Ночь провели на постоялом дворе, чтоб дать лошадям отдохнуть. Стефан мог бы напроситься в гости к одному из местных хозяев – те приняли бы князя «из самого Остланда» с удовольствием. Но Белта не хотел показываться вот так – с охраной, не желал терпеть любопытства и сочувствующих взглядов, в особенности если сочувствие окажется непритворным.
Почтовая станция, где они заночевали, была чистой, хоть и небогатой. Стефан отправил домой курьера – дать знать домашним о своем приезде. Задержался в зале, пока хозяин, польщенный его вниманием, рассказывал последние слухи. Бойко арестовали; Университет в столице закрывают до следующего распоряжения.

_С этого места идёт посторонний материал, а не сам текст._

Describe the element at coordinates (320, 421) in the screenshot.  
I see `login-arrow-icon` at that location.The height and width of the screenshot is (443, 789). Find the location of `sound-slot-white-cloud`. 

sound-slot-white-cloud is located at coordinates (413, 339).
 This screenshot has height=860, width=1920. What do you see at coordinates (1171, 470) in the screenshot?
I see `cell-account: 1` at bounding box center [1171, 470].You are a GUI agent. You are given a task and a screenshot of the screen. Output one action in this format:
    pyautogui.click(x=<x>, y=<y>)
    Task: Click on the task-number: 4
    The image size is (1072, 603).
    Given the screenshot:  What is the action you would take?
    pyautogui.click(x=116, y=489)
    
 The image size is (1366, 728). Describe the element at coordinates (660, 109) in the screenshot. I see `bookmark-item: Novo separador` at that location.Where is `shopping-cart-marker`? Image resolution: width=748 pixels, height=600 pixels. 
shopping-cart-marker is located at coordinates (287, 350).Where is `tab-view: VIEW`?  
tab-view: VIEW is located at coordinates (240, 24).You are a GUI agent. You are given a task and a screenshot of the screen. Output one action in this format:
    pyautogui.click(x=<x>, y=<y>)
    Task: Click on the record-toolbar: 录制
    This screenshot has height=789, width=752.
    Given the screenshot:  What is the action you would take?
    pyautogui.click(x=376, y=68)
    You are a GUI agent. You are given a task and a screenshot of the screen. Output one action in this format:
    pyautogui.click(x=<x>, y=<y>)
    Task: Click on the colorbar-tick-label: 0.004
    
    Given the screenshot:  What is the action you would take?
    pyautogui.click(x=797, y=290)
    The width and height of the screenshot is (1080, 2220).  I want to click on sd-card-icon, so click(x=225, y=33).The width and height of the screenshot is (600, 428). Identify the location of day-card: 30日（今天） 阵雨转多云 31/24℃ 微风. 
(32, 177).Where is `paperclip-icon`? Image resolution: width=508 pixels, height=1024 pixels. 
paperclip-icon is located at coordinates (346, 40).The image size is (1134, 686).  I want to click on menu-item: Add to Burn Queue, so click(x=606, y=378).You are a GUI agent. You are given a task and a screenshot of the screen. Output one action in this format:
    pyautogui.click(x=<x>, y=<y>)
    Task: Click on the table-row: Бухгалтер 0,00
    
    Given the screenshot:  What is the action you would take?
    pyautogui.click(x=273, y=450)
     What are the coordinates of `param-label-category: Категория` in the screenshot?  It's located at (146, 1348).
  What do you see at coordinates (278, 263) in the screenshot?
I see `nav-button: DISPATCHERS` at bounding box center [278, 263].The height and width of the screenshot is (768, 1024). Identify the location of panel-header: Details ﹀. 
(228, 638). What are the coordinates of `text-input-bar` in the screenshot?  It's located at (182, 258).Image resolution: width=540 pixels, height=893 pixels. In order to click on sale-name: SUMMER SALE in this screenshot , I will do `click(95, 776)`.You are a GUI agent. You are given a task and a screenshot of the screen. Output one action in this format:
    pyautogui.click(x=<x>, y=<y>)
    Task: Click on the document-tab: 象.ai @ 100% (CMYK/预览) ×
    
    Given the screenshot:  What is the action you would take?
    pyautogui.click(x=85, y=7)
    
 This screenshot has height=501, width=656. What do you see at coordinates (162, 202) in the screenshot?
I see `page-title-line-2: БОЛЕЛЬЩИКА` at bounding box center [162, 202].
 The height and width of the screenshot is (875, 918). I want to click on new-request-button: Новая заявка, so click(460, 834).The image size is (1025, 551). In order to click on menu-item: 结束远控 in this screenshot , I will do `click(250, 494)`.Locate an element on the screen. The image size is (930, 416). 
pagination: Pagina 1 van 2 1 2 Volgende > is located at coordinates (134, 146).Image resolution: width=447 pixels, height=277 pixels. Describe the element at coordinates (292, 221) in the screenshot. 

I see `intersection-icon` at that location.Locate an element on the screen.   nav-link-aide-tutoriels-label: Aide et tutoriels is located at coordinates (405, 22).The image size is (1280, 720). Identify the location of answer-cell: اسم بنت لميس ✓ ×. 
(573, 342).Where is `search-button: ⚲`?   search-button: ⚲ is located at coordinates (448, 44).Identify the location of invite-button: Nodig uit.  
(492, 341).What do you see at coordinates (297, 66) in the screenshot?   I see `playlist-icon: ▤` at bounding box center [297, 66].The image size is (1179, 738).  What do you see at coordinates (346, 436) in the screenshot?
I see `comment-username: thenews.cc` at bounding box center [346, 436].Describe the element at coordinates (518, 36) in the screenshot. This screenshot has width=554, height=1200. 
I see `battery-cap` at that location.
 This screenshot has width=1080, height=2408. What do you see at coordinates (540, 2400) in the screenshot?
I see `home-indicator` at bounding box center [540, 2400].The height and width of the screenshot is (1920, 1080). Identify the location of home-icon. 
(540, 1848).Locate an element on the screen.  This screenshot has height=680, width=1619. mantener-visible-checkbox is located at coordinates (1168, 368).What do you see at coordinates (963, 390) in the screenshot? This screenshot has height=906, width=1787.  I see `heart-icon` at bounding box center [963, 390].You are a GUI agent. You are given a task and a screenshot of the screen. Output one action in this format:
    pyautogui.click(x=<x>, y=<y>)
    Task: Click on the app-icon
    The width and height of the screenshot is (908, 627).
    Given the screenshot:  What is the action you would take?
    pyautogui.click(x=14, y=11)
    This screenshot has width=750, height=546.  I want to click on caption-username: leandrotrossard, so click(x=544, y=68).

Болтают, теперь и у нас станут забирать в солдаты: все нос воротили, а теперь небось под ружье некого ставить… Говорят, в Планине дражанцы ведут себя как дома – ничему не научились. А тамошние и протестовать боятся, а то ведь будет, не дай Матушка, как в прошлый раз. А в Планине опять бомбисты того зверя, прошу извинения, полковника Хортица прибить пытались, да не вышло… И непонятно вовсе, светлый князь, куда катится наша бедная Бяла Гура, вот знающие люди говорят, война скоро, а по-вашему как будет, очень интересно бы мнение вашей светлости узнать, уж простите за нескромность…
До спальни Стефан дошел только перед рассветом, плотно задернул шторы и заснул свинцовым сном.